MTB pierwsze wrażenia

Ciągnie wilka do lasu i wysiłku. Rywalizacja, coś z czym żyłem ostatnie lata, tak ciężko się tego pozbyć. Choć permanentnie nie mam czasu na trening właściwy a jak już uda mi się wyjechać na rower to tylko jadę i delektuję się upływającymi kilometrami. Ciężko mi było odmówić sobie możliwości spróbowania sił na Bike Maraton.

Pierwsze starcie to Miękinia, było błoto, było zimno i szybko. Od ponad 14 miesięcy nie siedziałem na rowerze MTB, na którym w zimie czasem trenuję gdy nie ma warunków na szosę. Przed Miękinią zrobiłem jeden trening na MTB … dziwne uczucie. Obawiałem się tego startu, wiedziałem, że będzie ciężko ale nie myślałem, że aż tak. Miałem ambicje pojechać na giga ale ledwo doczłapałem się do mety na mega. Kolarstwo nie wybacza, nie trenujesz nie jedziesz. Formę można stracić w tydzień. Ja od września i wypadku na Vuelcie ponad 100 km na treningu w domu przejechałem 3 razy + kilka na zgrupowaniu w Chorwacji. Słabo ale wnioski wyciągnąłem.

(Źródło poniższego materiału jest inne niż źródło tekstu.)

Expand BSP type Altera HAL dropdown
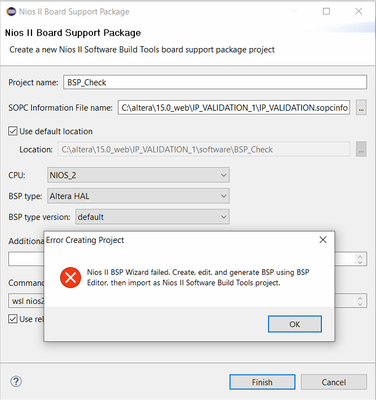 click(138, 196)
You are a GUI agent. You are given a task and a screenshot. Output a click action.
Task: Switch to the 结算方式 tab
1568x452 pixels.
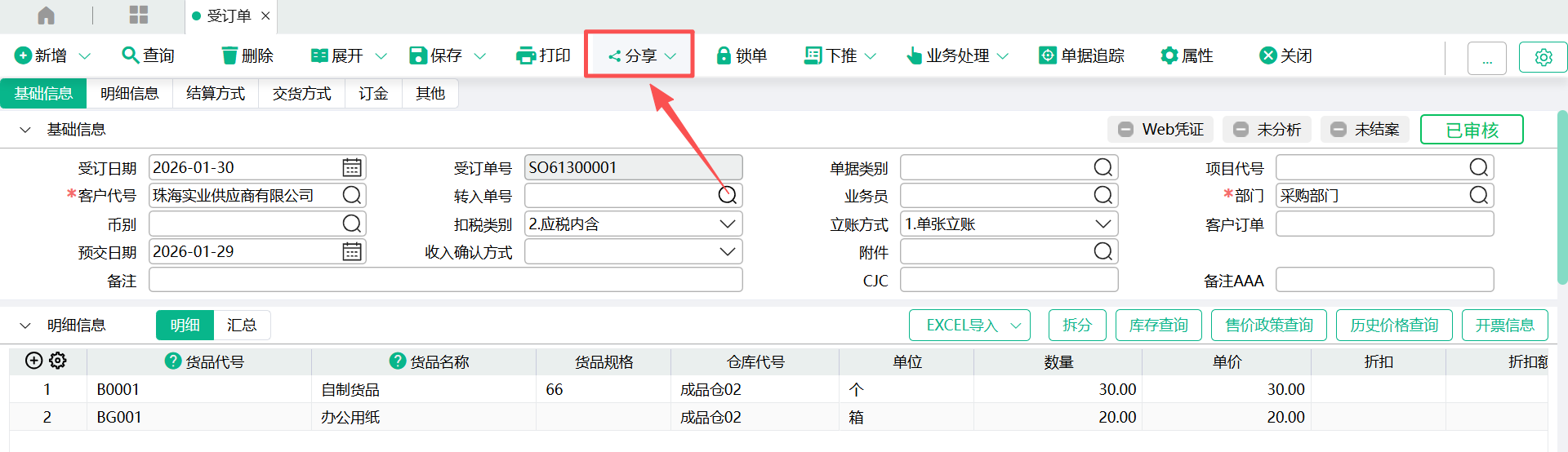[216, 94]
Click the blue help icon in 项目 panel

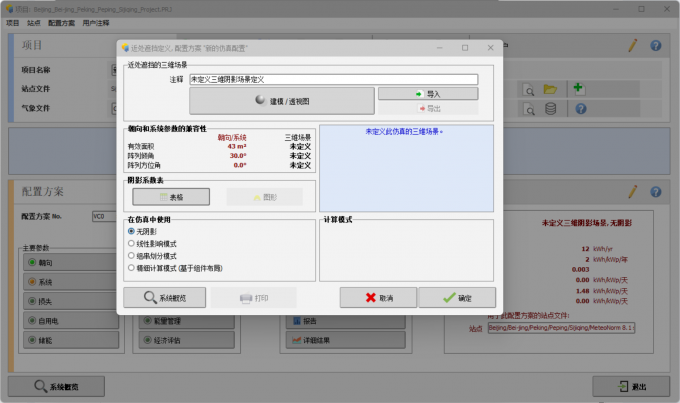click(x=656, y=46)
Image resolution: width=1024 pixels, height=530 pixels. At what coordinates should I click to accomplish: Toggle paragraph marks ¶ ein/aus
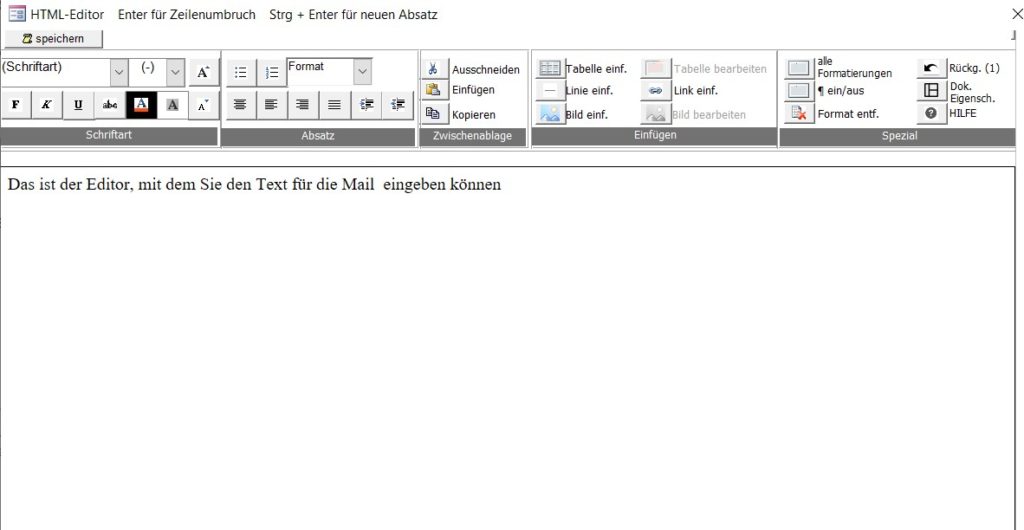tap(798, 91)
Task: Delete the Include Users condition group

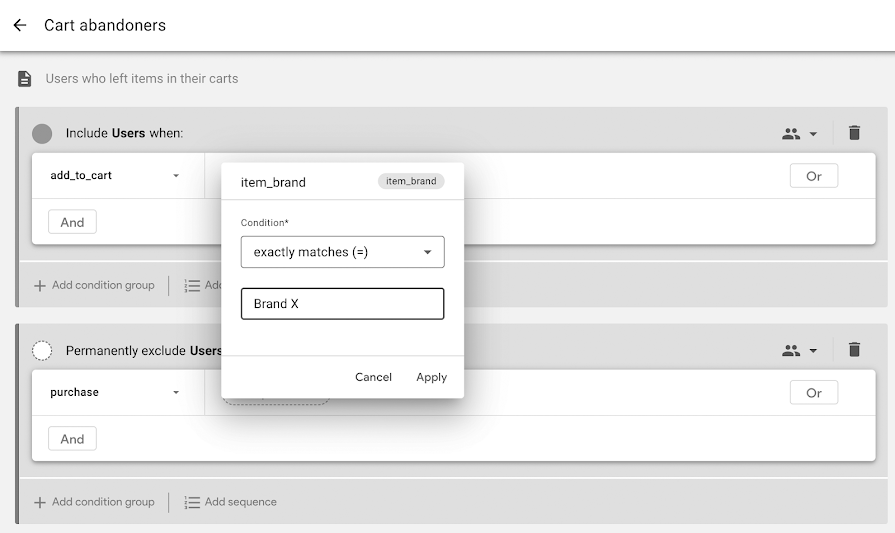Action: tap(854, 133)
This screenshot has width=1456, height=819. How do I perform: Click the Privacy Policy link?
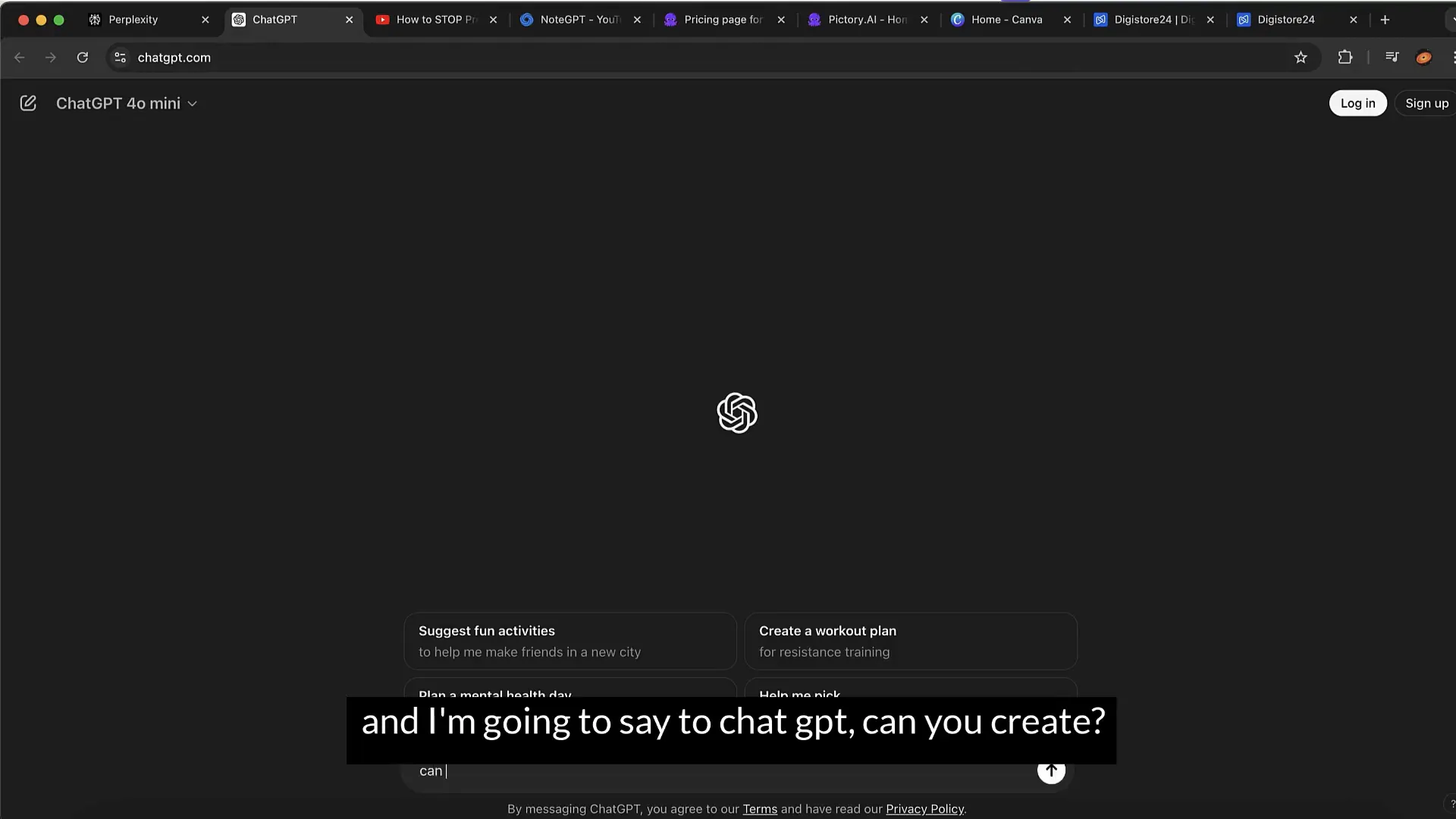click(x=924, y=808)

Zdzieszowice to było moje drugie starcie w BM, bogatszy o pewne doświadczenia + 2 dni treningowe na MTB więc trochę pracy nad sobą dało efekt. Wiadomo, bez pracy nie ma kołaczy. Nogi dalej dębowe i nie chciały kręcić jakoś wybitnie ale i nie muszą. Kolarstwo to nie jest już moja praca tylko przyjemność. A, że mam w sobie ducha walki i kolarskie zagięcie zawsze będę dawał z siebie wszystko … tak już mamy my sportowcy. Tu pojechałem dużo lepiej, nie popełniłem wielu błędów taktycznych aczkolwiek i takie były. Ale jestem bogatszy o kolejne doświadczenia o odczucia z wyścigów MTB. Bo był mój trzeci tego typu start w życiu. Zdzieszowice typowo pod szosowego kolarza, gdzie nie była wymagana większa technika jazdy, a na zjazdy wystarczały podstawowe umiejętności które nabywa się podczas podstawowego szkolenia w młodszych kat. wiekowych okazały się szczęśliwe wynikowo. Dziwnie się jedzie jak na jednym dystansie jest tyle kategorii, nie możesz odpuszczać jeśli nie znasz rywali. Możesz być dziesiąty w open ale wygrać swoją kat wiekową 🙂 muszę się do tego przyzwyczaić.

Teraz zaczną się bardziej wymagające edycje. Na pewno będę w Polanicy, gdzie dalej … zobaczę co przyniesie sezon. Nie planuję aż tak w przód, mam dużo zajęć z akademią dla dorosłych, wyjazd na Giro oraz zgrupowanie w Zieleńcu. Trochę pracy przy akademii dla dzieci. Brakuje czasu na obskoczenie wszystkiego.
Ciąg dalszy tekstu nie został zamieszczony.